_What is asked_. Transcribe everything from the line containing "Task: Open GPS Devices in the sidebar" down to the line containing "Action: (x=90, y=420)", including both of those lines, and leave the pictures out of the answer.

_Task data_.
[start]
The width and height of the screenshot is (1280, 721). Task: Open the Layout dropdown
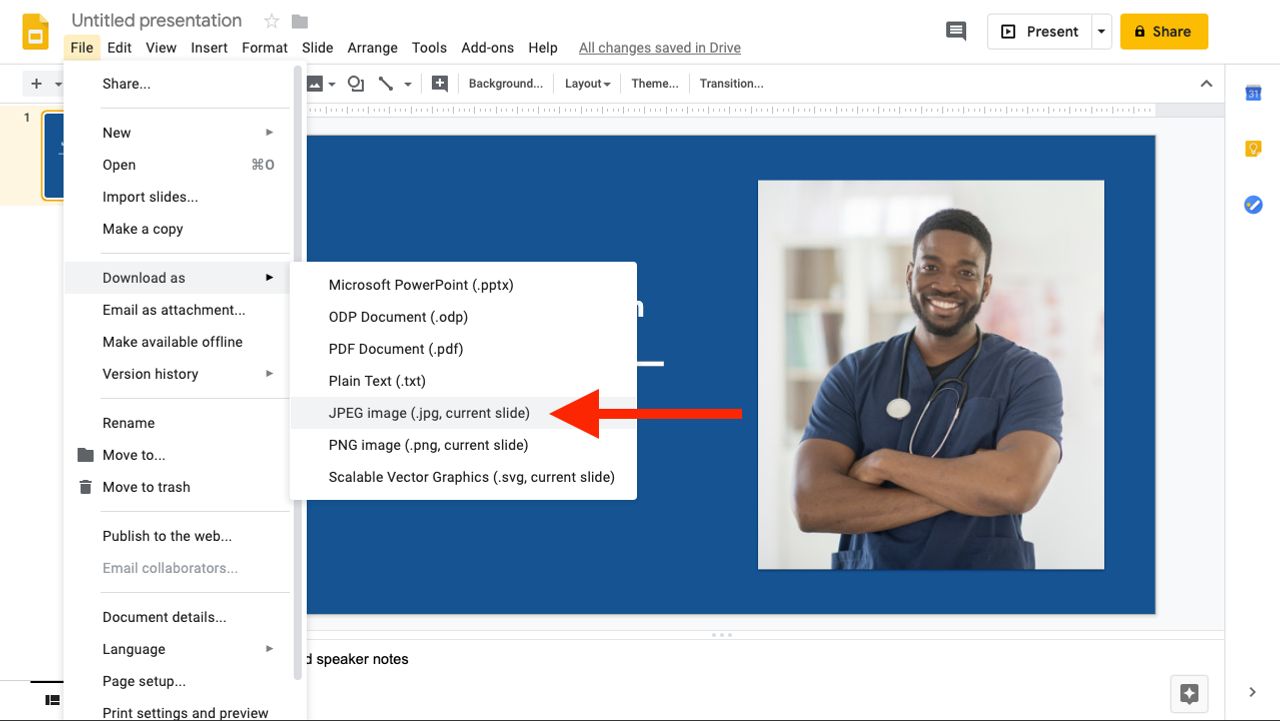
[end]
[start]
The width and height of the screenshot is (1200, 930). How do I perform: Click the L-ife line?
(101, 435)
[end]
[start]
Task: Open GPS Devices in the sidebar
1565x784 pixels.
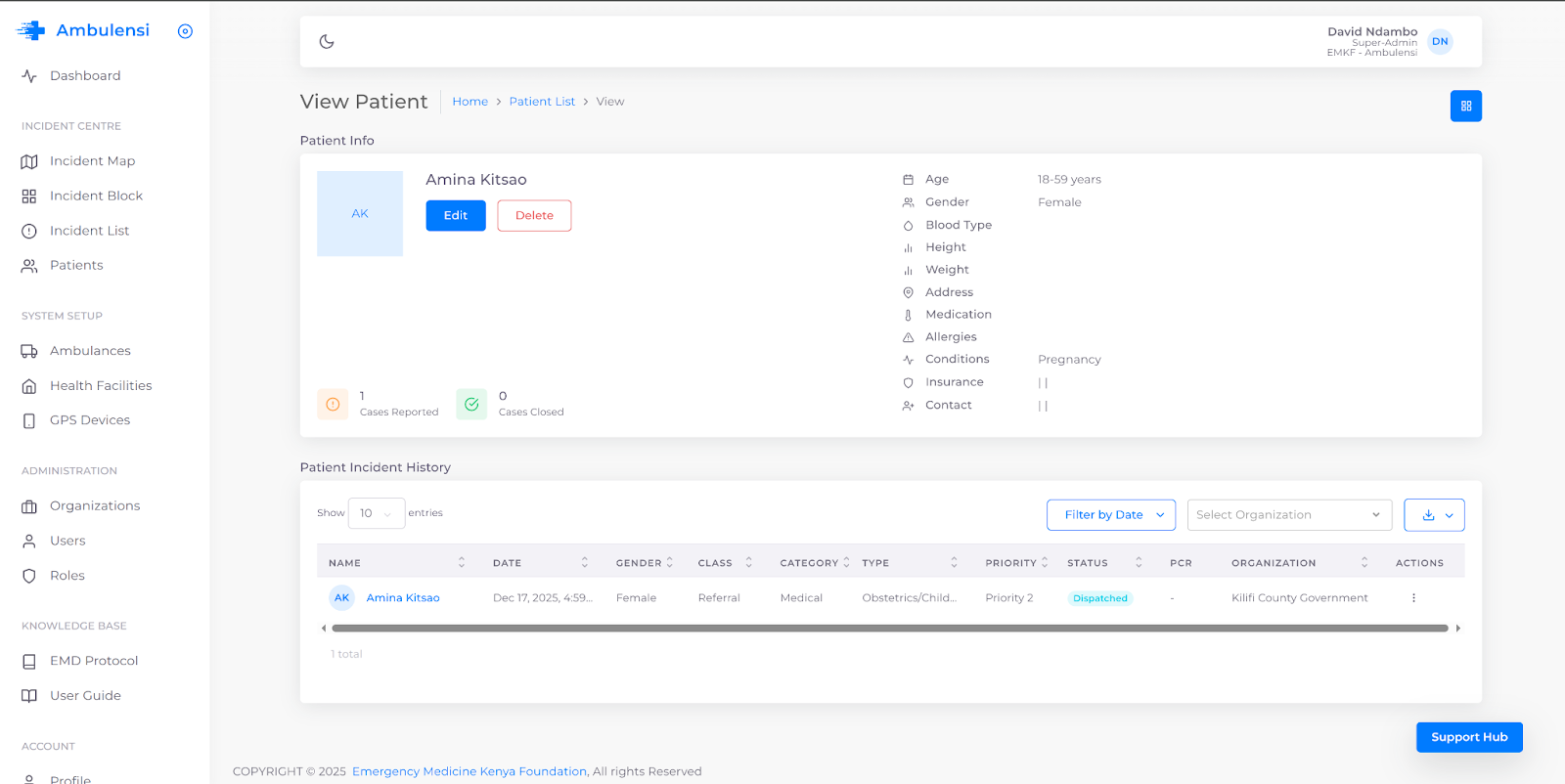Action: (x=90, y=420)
[end]
_Exercise response_.
Task: Open GPS Devices in the sidebar
1565x784 pixels.
Action: (x=90, y=420)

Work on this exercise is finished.